◆ **Tâches à réaliser**
a) Relevez tous les noms propres qui figurent dans l'extrait sur Lost Highway.
b) Prolongez l'extrait sur Lost Highway à la suite de sa dernière phrase.

◆ **Texte cité**
+--

David Lynch :  Ce qui m’a frappé à propos d’O.J. Simpson, c’est sa capacité à sourire et à rire. Il a pu ensuite retourner au golf, manifestement très peu tracassé par toute cette histoire. Je me demandais comment quelqu’un qui aurait commis de tels actes pouvait continuer à vivre normalement. Et nous avons trouvé ce formidable terme de psychologie – la « fugue psychogène » – pour décrire le mouvement de l’esprit consistant à ruser de manière à échapper à l’horreur. Donc d’une certaine manière, Lost Highway traite de ce sujet. Et aussi du fait que rien ne peut éternellement demeurer caché.

+--

◆ **Données brutes**
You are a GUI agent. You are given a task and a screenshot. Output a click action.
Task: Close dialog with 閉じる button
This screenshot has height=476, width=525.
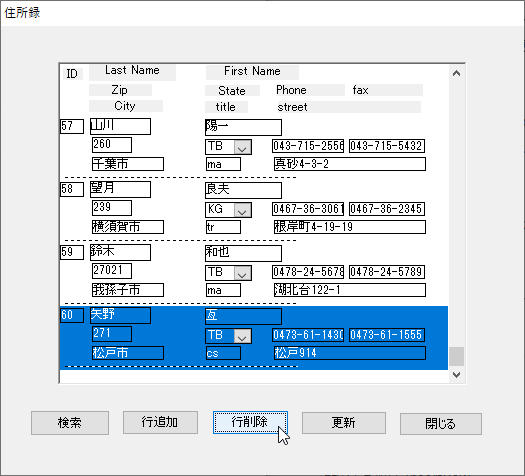(x=441, y=423)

+--

◆ **Réponses par tâche**
a)
David Lynch
O.J. Simpson
Lost Highway

b)
CJ : Pour finir, laissez-nous vous citer l’avocat général de la Cour de justice de l’Union européenne en 2019[2] dans l’affaire Commission européenne contre Royaume-Uni, qui semble tout droit sortie de votre univers : « La nature technique et complexe du recours, qu’il faut lire plusieurs fois pour saisir ce que la Commission requiert, ne doit pas occulter le fait que la partie immergée de l’iceberg est bien plus importante. Les prétentions ne sont pas ce qu’elles semblent être. Un brouillard de détails techniques concernant la réglementation douanière, un ensemble complexe de faits d’un cas particulier et une histoire assez riche d’antécédents procéduraux, dont la clarté évoque Twin Peaks » … C’est une consécration ?

David Lynch : « Je préfère continuer de garder un œil sur le donut, pas sur le trou. »

Merci, Monsieur Lynch, et bon voyage.

 

 

 

[1] Je tiens à présenter ici toutes mes condoléances aux personnes qui nous ont mis en relation et ont rendu possible cette interview très particulière : Julie Minato et son père, d’Idem Paris, ainsi que Michael T. Barile, assistant personnel de David Lynch qui s’est montré très disponible, il y a maintenant un an, pour permettre à ce projet de se réaliser.

[2] 6 février 2019, n° C-391/17.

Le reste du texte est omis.